__PROBLEM TO WORK ON__. If pictures appear in the lines below, skip them and copy exactly the lines from the one containing "Switch to column view mode icon" through the one containing "Click the Miền Nam legend color swatch", and nothing else.

__DATA__.
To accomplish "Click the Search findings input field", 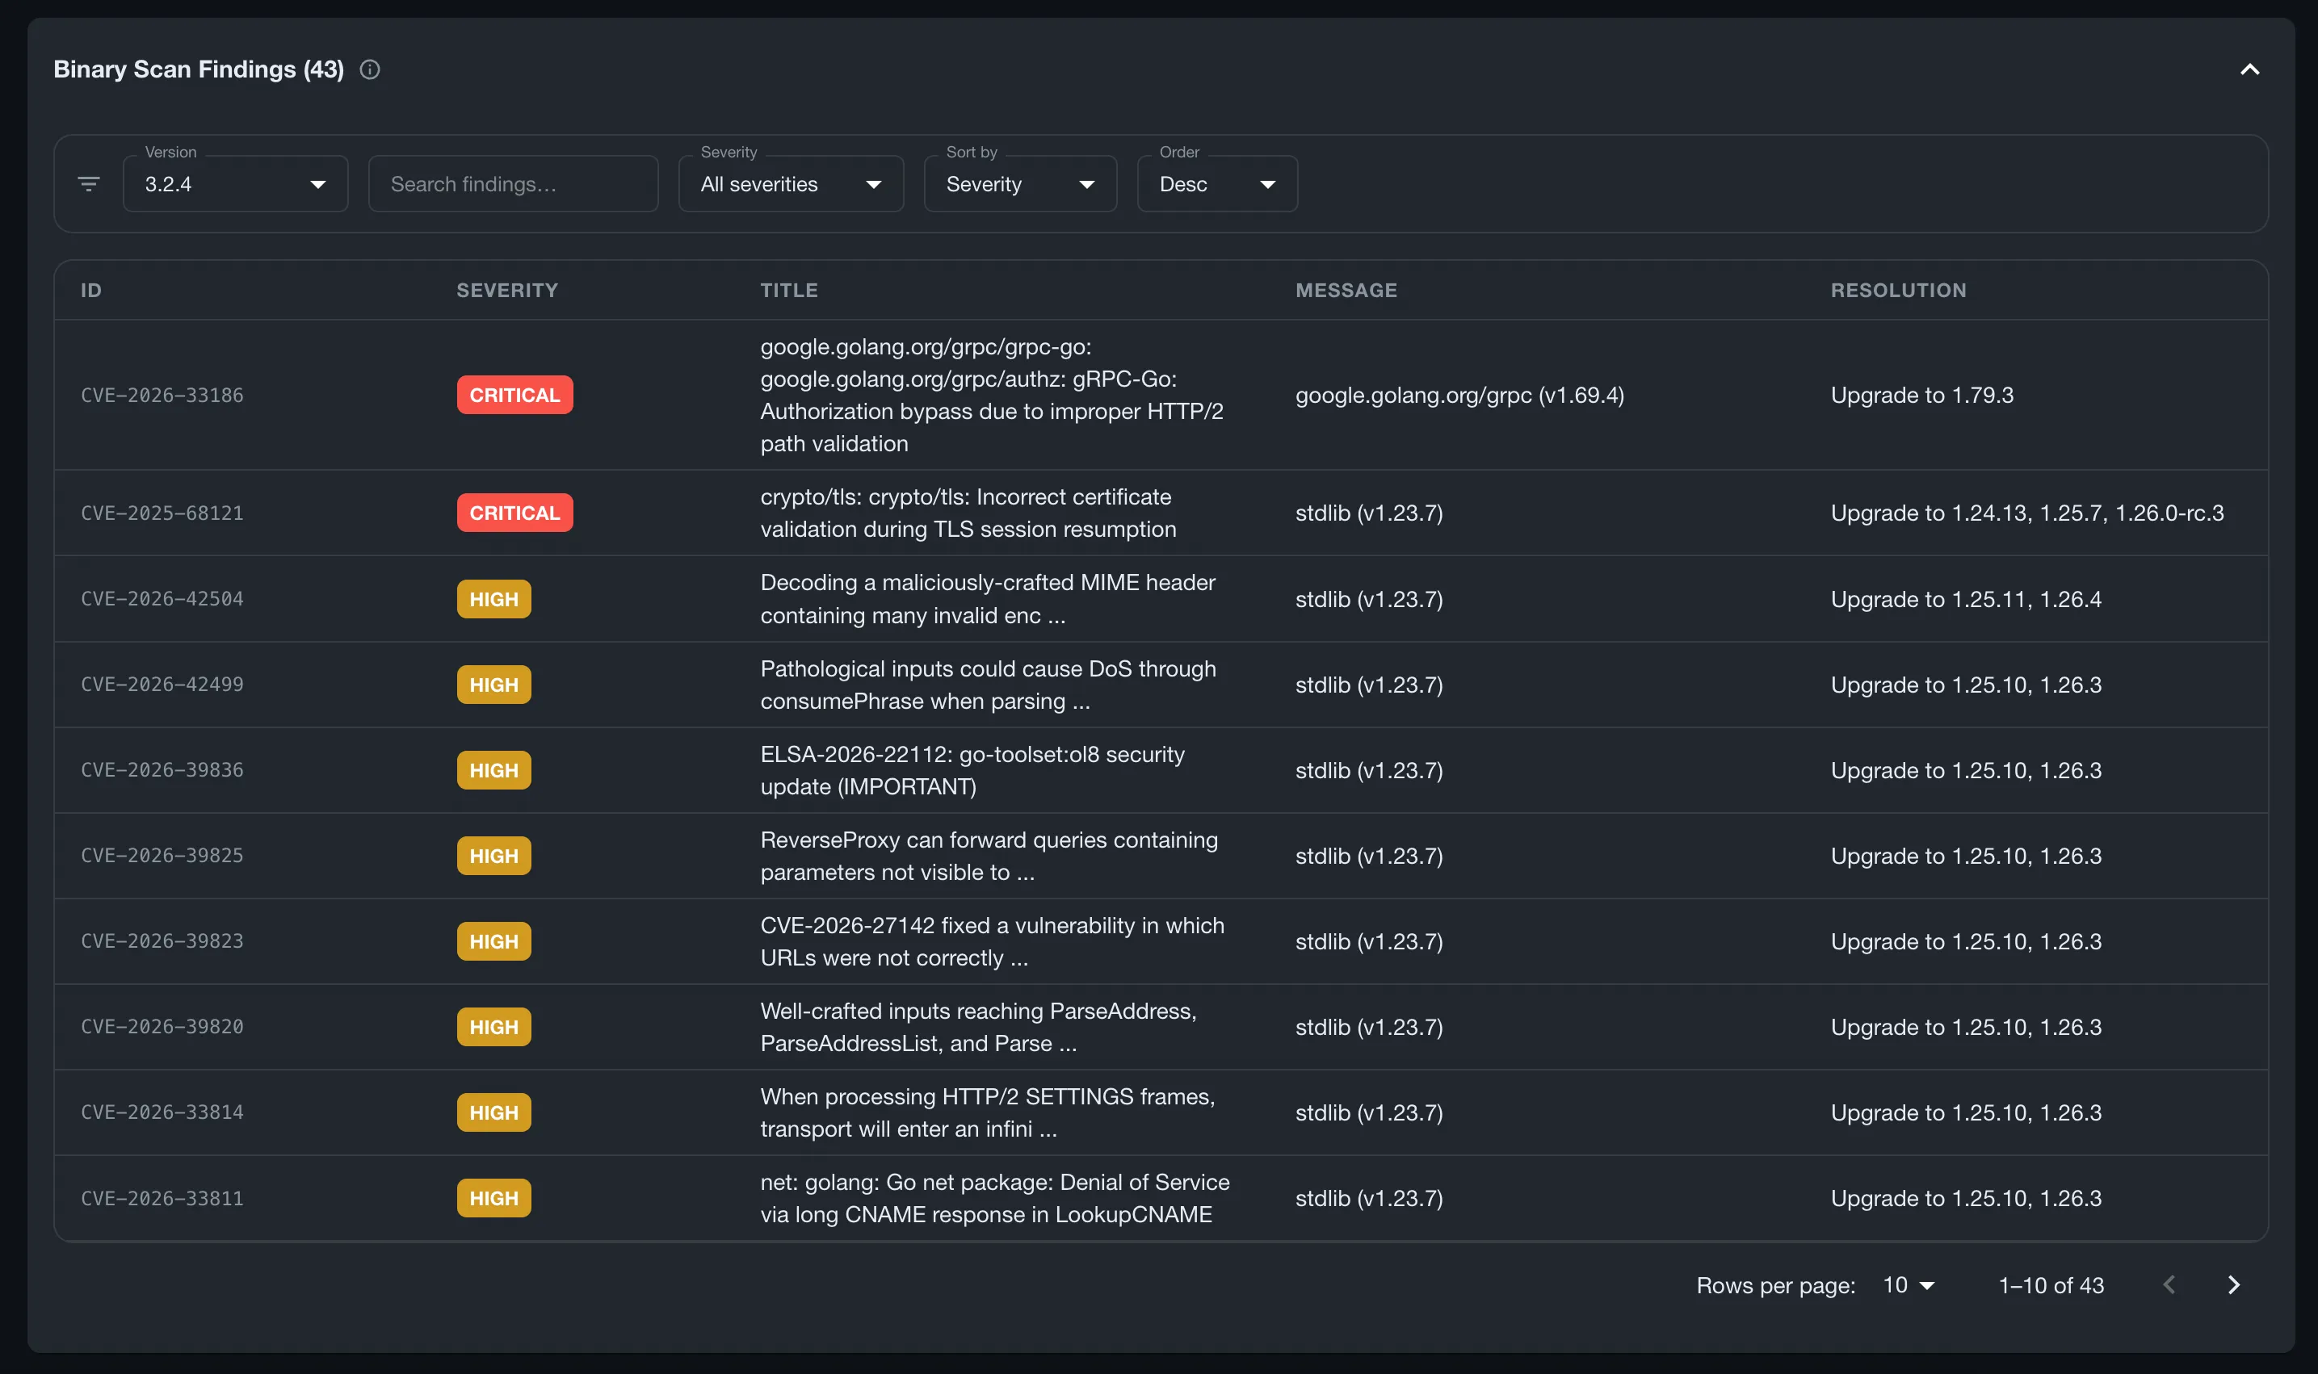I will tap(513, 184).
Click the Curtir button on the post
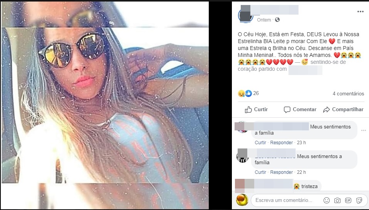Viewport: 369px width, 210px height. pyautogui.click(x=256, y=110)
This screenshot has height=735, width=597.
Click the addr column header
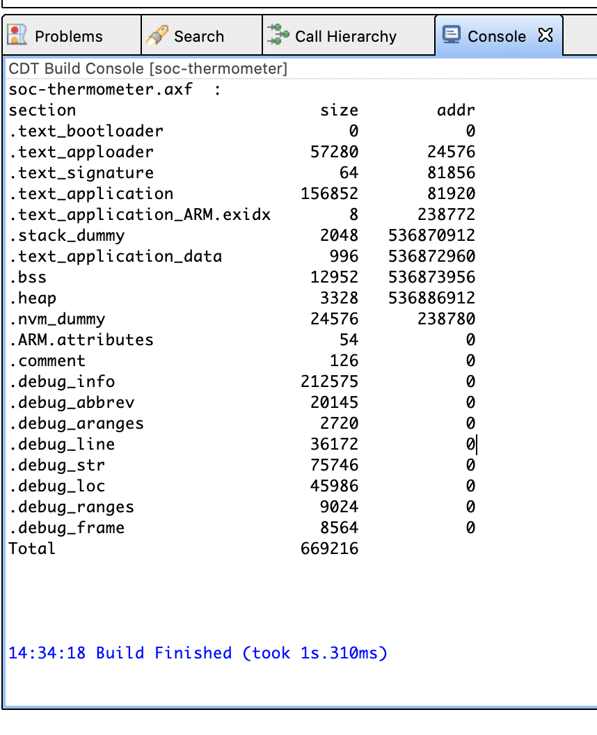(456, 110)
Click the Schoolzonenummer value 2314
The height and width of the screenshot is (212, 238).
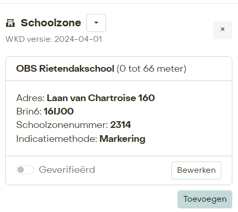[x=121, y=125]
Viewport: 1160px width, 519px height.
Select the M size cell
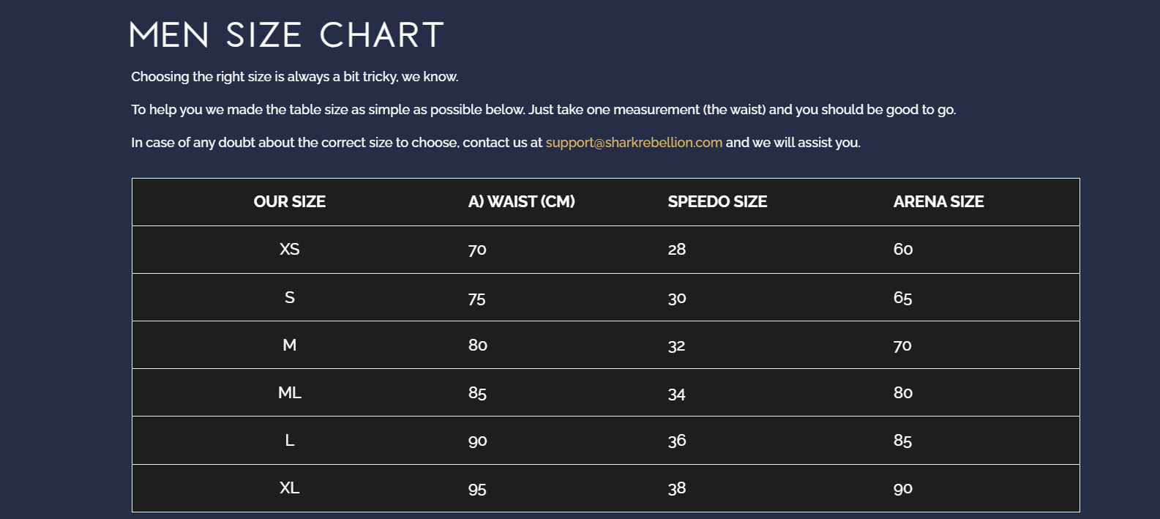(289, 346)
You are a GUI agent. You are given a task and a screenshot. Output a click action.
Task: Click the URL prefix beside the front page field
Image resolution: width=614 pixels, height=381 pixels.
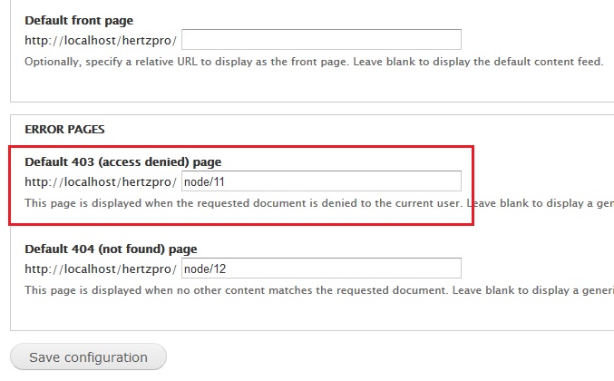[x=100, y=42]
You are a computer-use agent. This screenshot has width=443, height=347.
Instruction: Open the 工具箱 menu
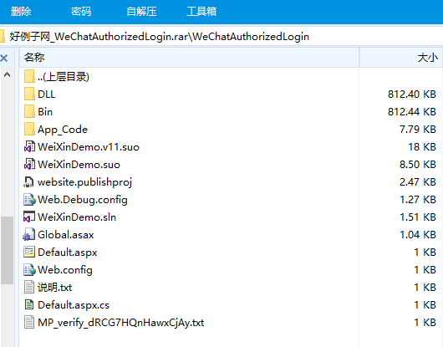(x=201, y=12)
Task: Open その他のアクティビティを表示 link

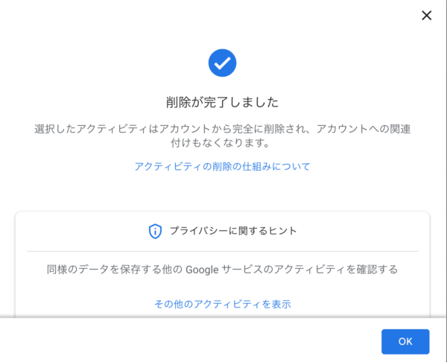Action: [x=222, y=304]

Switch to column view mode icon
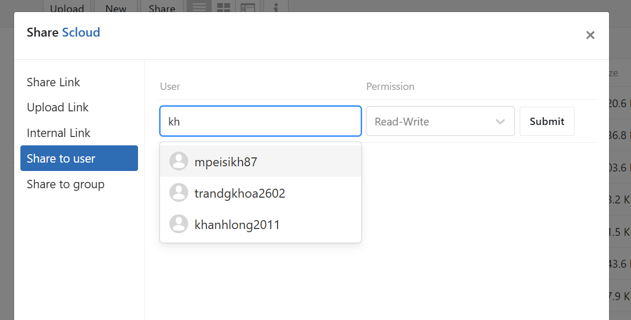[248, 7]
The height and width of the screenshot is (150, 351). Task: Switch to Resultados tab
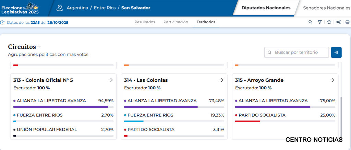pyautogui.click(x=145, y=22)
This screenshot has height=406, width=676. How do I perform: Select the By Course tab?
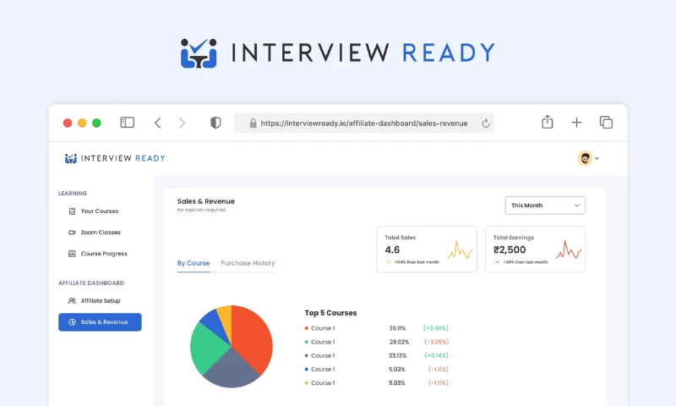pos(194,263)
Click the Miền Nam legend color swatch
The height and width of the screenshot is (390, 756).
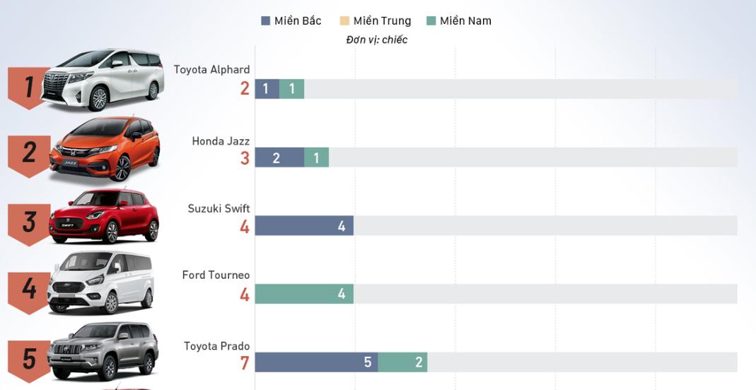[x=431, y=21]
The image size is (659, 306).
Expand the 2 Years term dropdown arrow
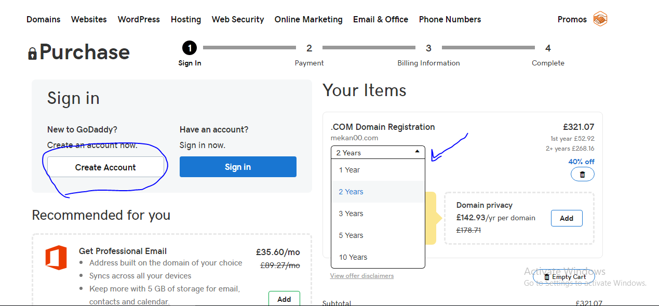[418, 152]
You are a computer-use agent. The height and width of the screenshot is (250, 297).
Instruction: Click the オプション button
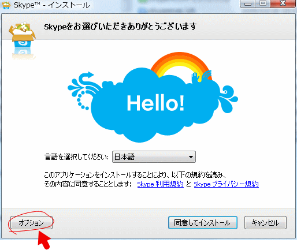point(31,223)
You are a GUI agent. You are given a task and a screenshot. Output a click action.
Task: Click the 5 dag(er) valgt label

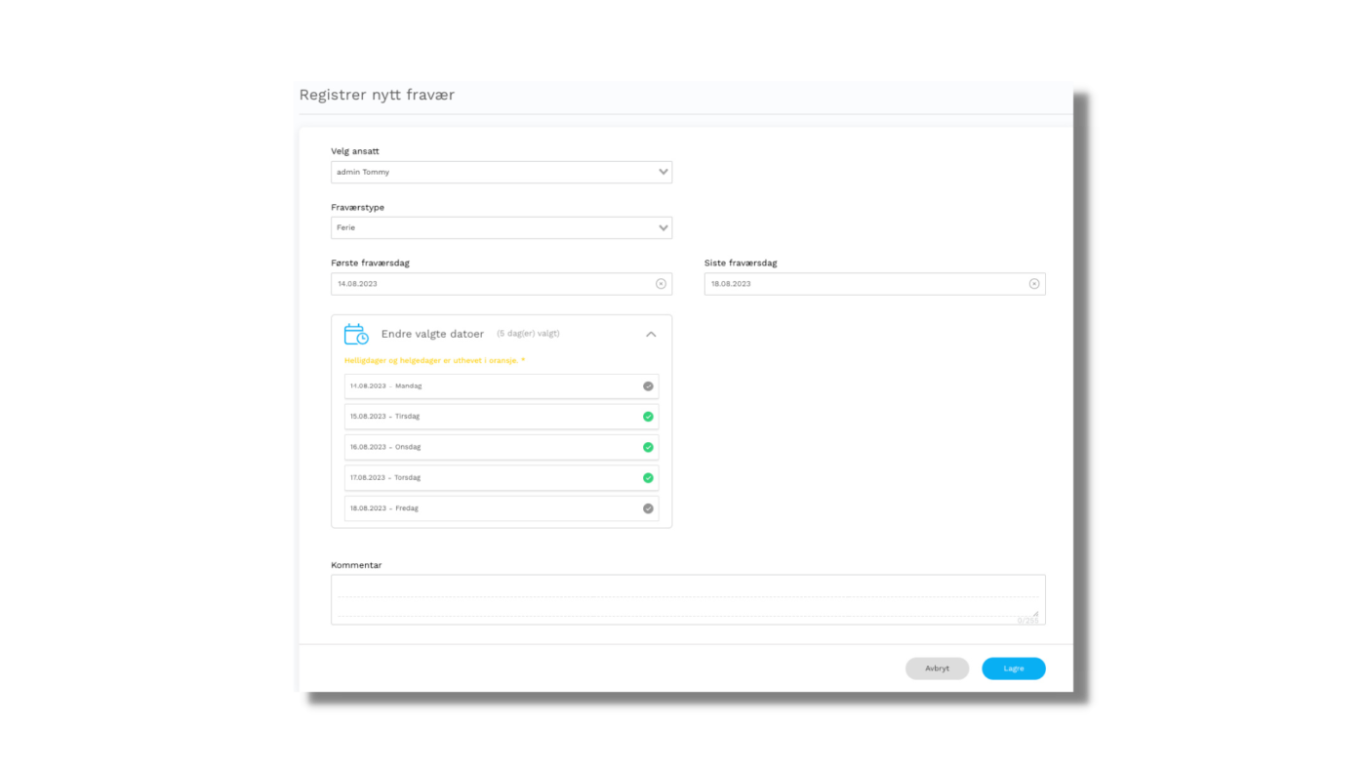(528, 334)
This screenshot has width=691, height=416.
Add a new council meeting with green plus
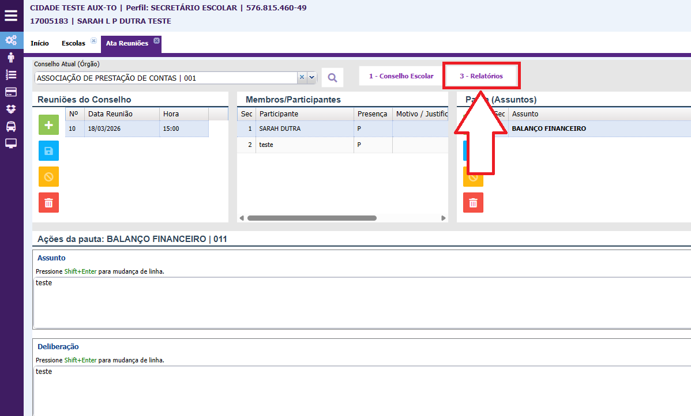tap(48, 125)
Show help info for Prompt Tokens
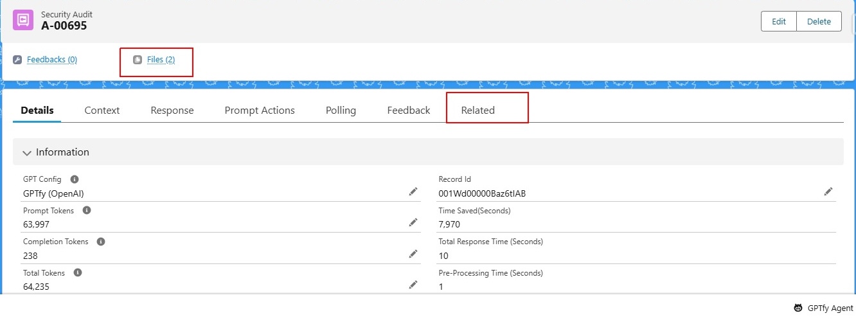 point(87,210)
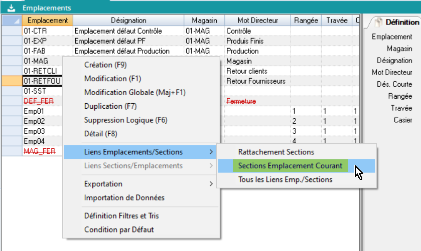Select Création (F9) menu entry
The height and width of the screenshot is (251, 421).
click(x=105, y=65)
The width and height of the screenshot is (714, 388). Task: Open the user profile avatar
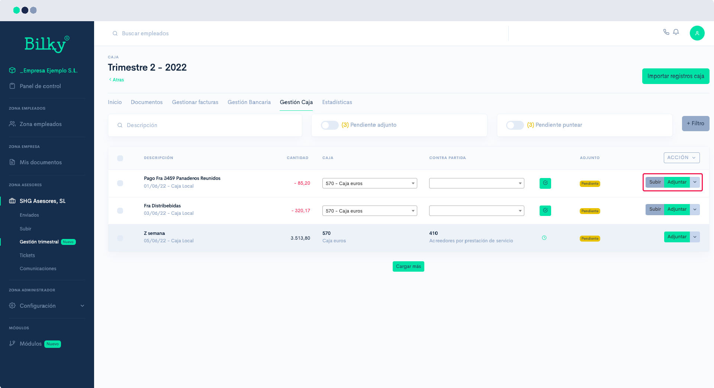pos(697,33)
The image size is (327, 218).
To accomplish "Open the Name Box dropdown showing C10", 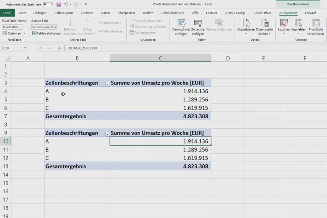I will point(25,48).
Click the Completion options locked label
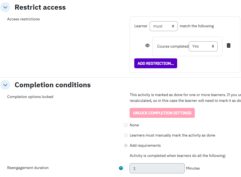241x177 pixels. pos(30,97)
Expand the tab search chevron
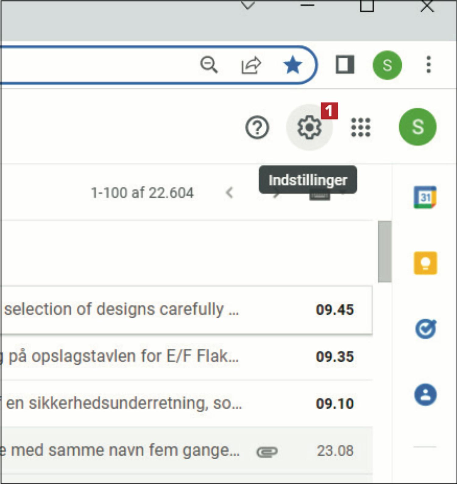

__OUTPUT FOR THIS TASK__.
Switch to column view mode icon
[248, 7]
The height and width of the screenshot is (150, 351). Task: Switch to Resultados tab
pyautogui.click(x=145, y=22)
This screenshot has height=406, width=676. How do I perform: Select the By Course tab?
pos(194,263)
Click the Miền Nam legend color swatch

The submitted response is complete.